Your task:
The response should consist only of the lines from the one with "Click the QQ penguin toolbar icon" to the end of the data below, copied exactly and without pictures.

(Stored data)
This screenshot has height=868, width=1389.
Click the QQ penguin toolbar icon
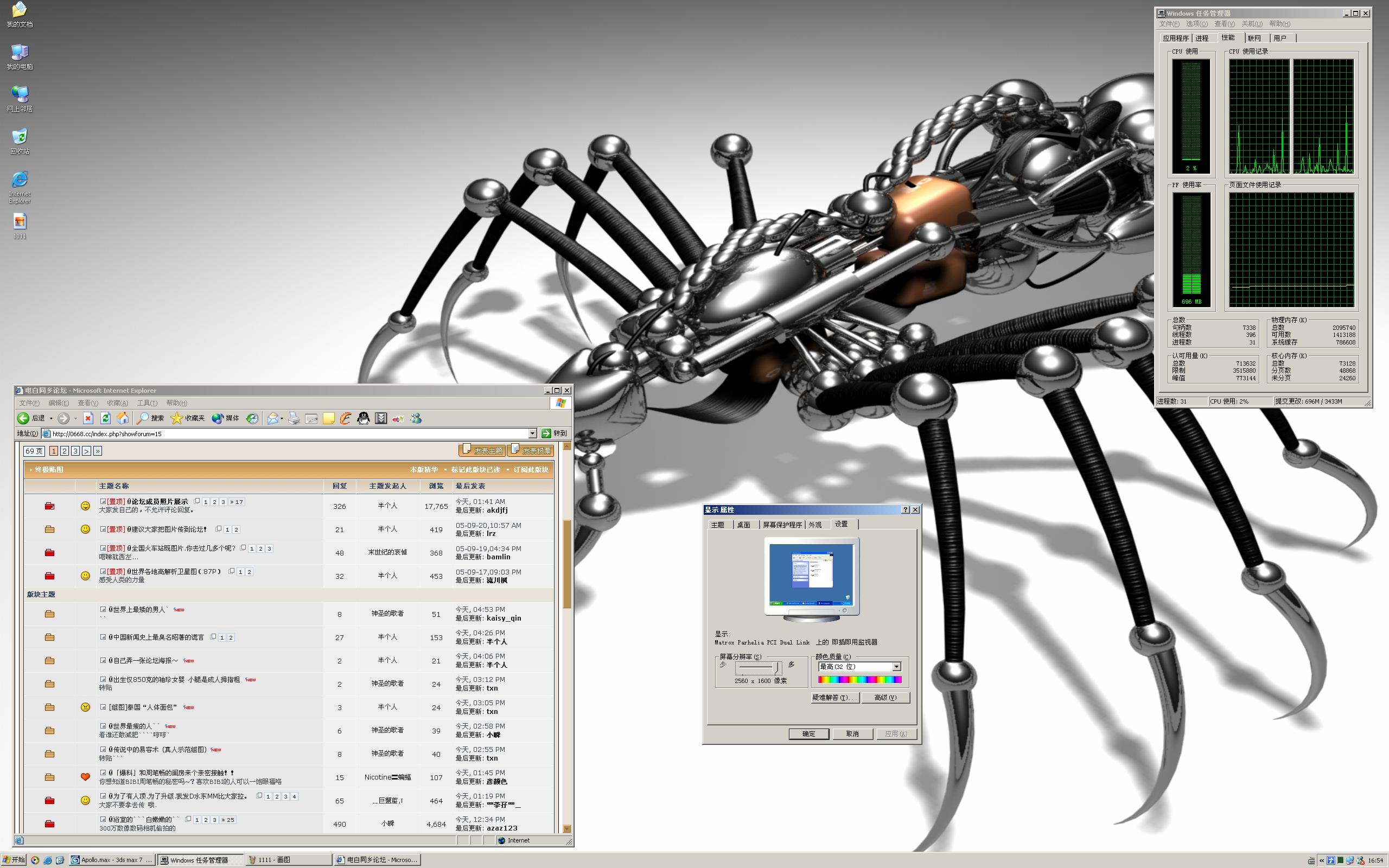coord(364,418)
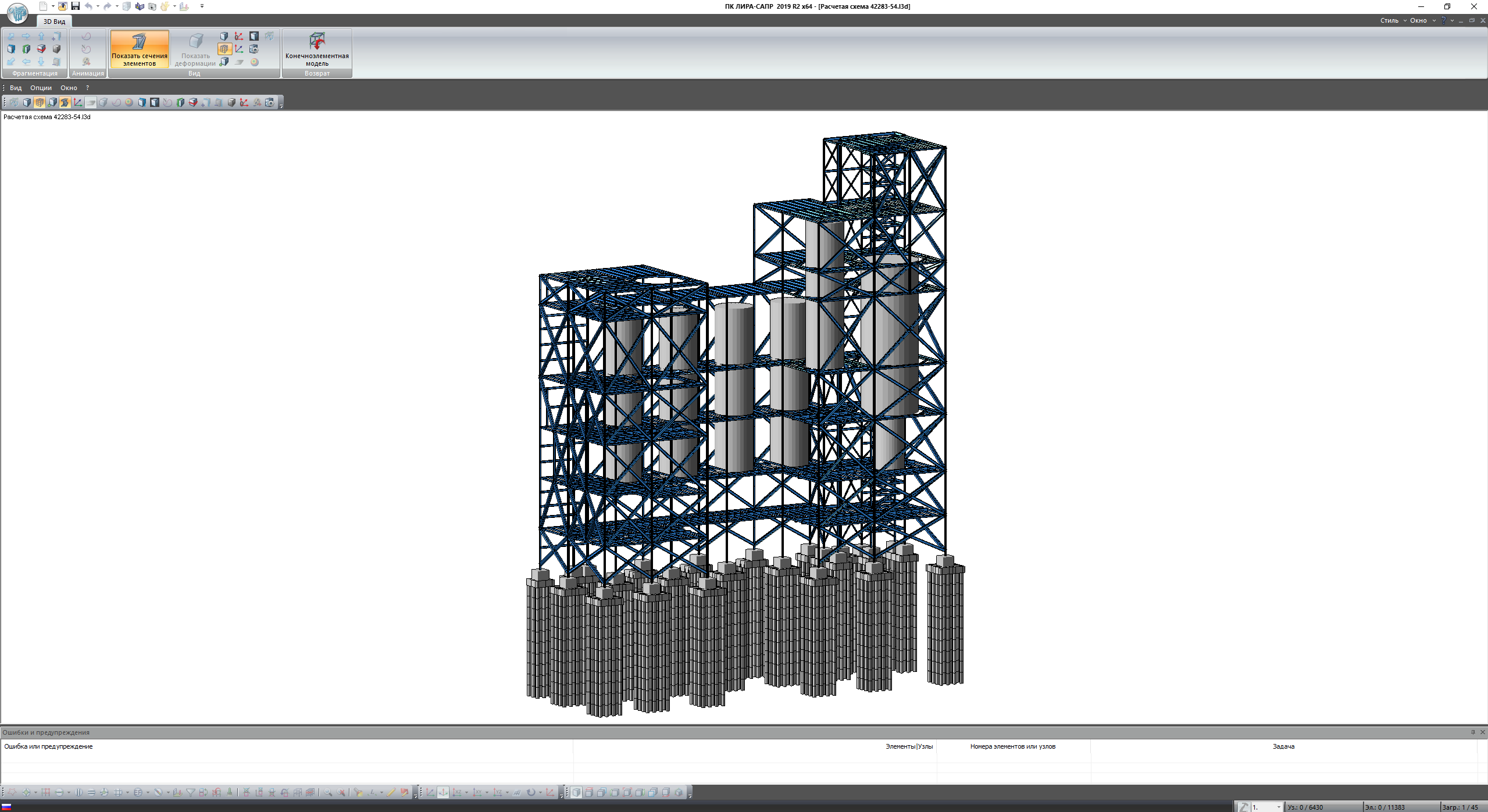This screenshot has width=1488, height=812.
Task: Click the green-sided cube icon in Фрагментация
Action: [x=26, y=49]
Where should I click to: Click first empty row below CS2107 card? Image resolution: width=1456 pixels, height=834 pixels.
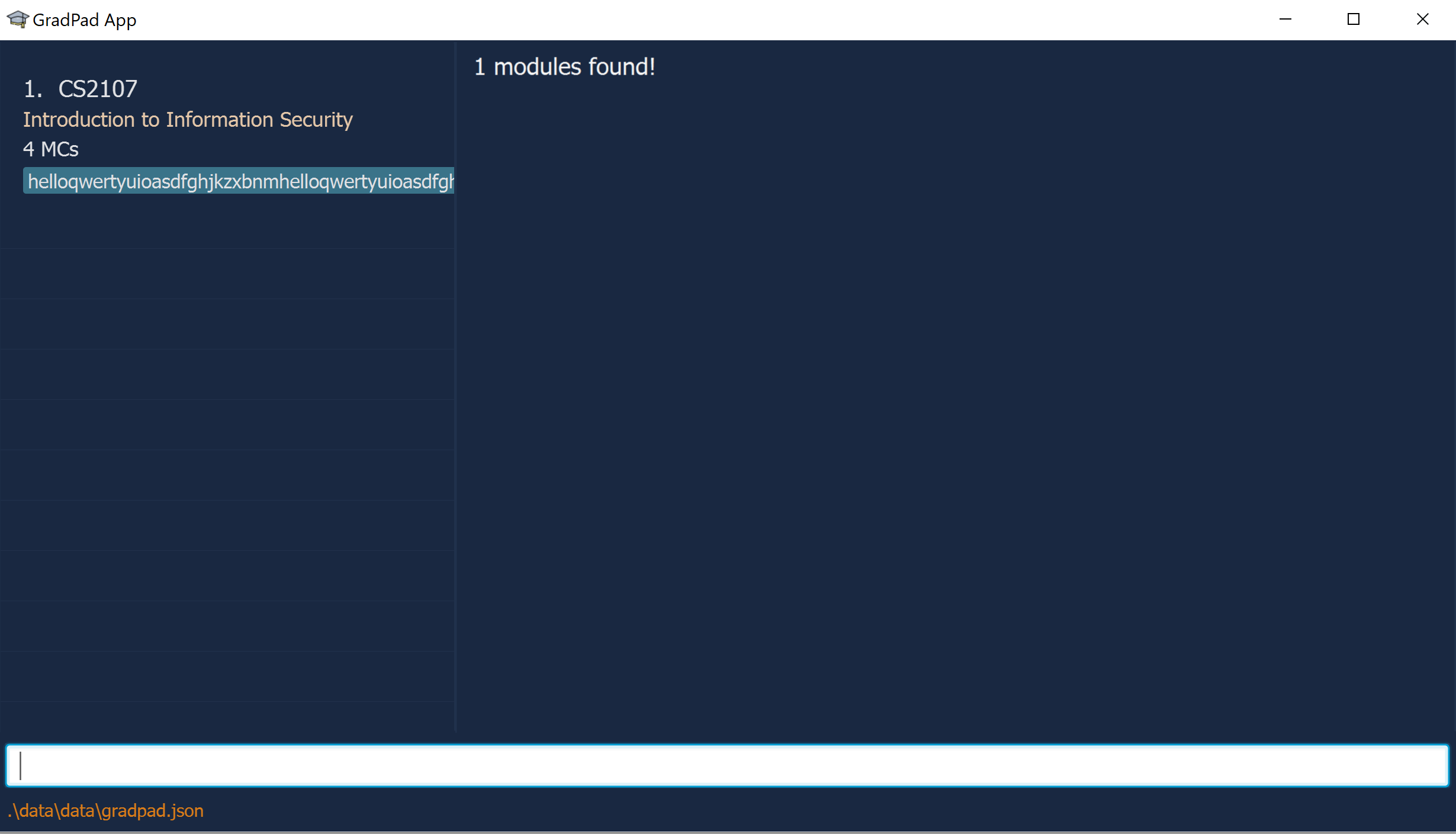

Written solution:
Click the QQ penguin toolbar icon
coord(364,418)
This screenshot has width=1488, height=812.
Task: Click the green-sided cube icon in Фрагментация
Action: [x=26, y=49]
Where should I click to: Click first empty row below CS2107 card? Image resolution: width=1456 pixels, height=834 pixels.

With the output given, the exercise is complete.